SCÈNE IV
UN SAPEUR, venant par le fond ; STANISLAS.
STANISLAS, sur la porte du café. - Que cherchez-vous, militaire ?
LE SAPEUR. - Le capitaine Chiclair ! une invitation du colonel pour un déjeuner dînatoire avec lui, à la place, sur le coup de midi.

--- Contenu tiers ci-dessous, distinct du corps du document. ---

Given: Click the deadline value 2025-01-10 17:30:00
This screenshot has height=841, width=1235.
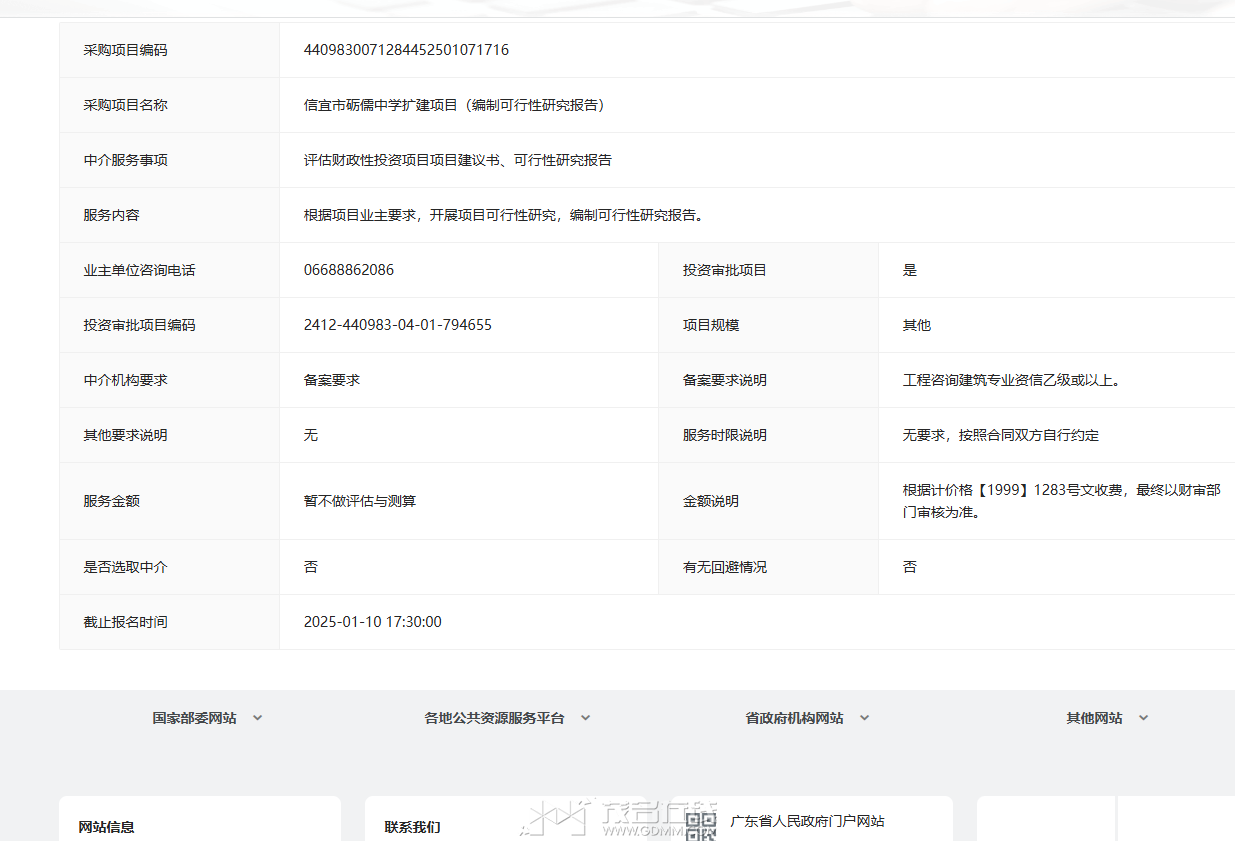Looking at the screenshot, I should pos(372,622).
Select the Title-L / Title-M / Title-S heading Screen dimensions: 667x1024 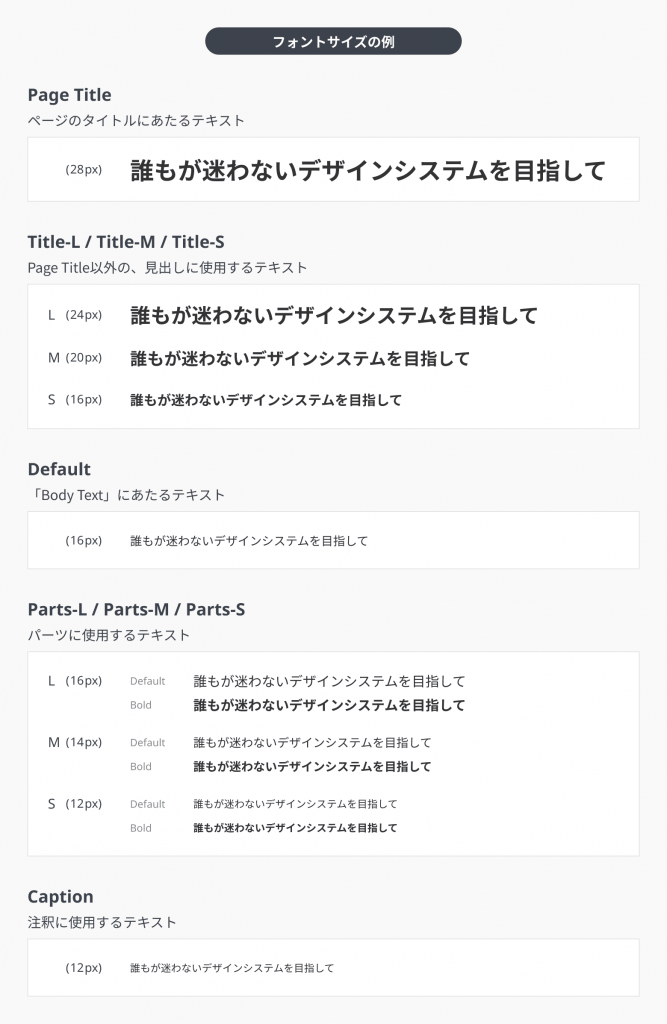point(126,242)
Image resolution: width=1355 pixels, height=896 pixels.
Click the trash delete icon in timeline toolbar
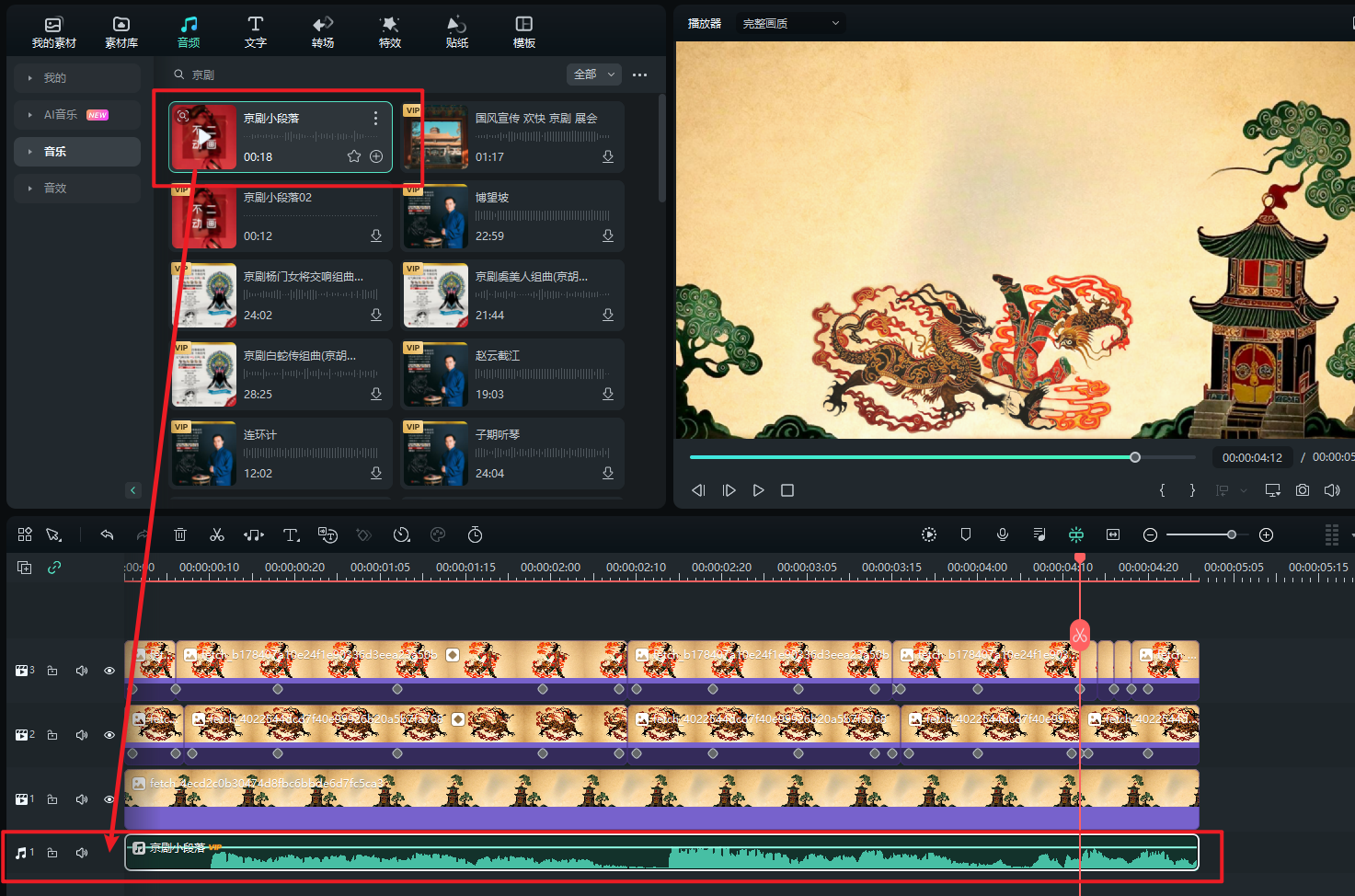tap(180, 534)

STANISLAS. - C'est ici ! au café Euphémie, où il loge.
LE SAPEUR. - Et j'en ai l'une subséquente pour le capitaine Vachard.
STANISLAS. - C'est en face, au vingt-deux, les deux cocottes au loto, chez madame Petenvert ; mais, à celle heure, il se fait brosser au billard ici, chez nous... Entrez !
LE SAPEUR, à part. - Subséquemment que je vais leur-z-y remettre les susdites !... (Il entre dans l'estaminet. Haut.) Pardon, excuse, mes supérieurs ! c'est de la part du colonel. — Parfaitement. (Le sapeur s'en va.)
SCÈNE V
VACHARD, sur la porte du café. - Un homme charmant, le colonel ! Dites donc, mon cher, il n'est que temps de nous mettre en tenue ! (Il part et entre chez lui. Dans la coulisse.) Gertrude ! Gertrude !... Boquillon ! mon brosseur !... ma tunique ! mon sabre ! tu n'as pas astiqué mes boutons ce malin, je te colle deux jours de salle de police ! comme tu en as déjà trois-cent-soixante-trois... ça le fera trois cent-soixante-cinq, inscris ça, tu les feras en bloc quand tu auras ton congé !...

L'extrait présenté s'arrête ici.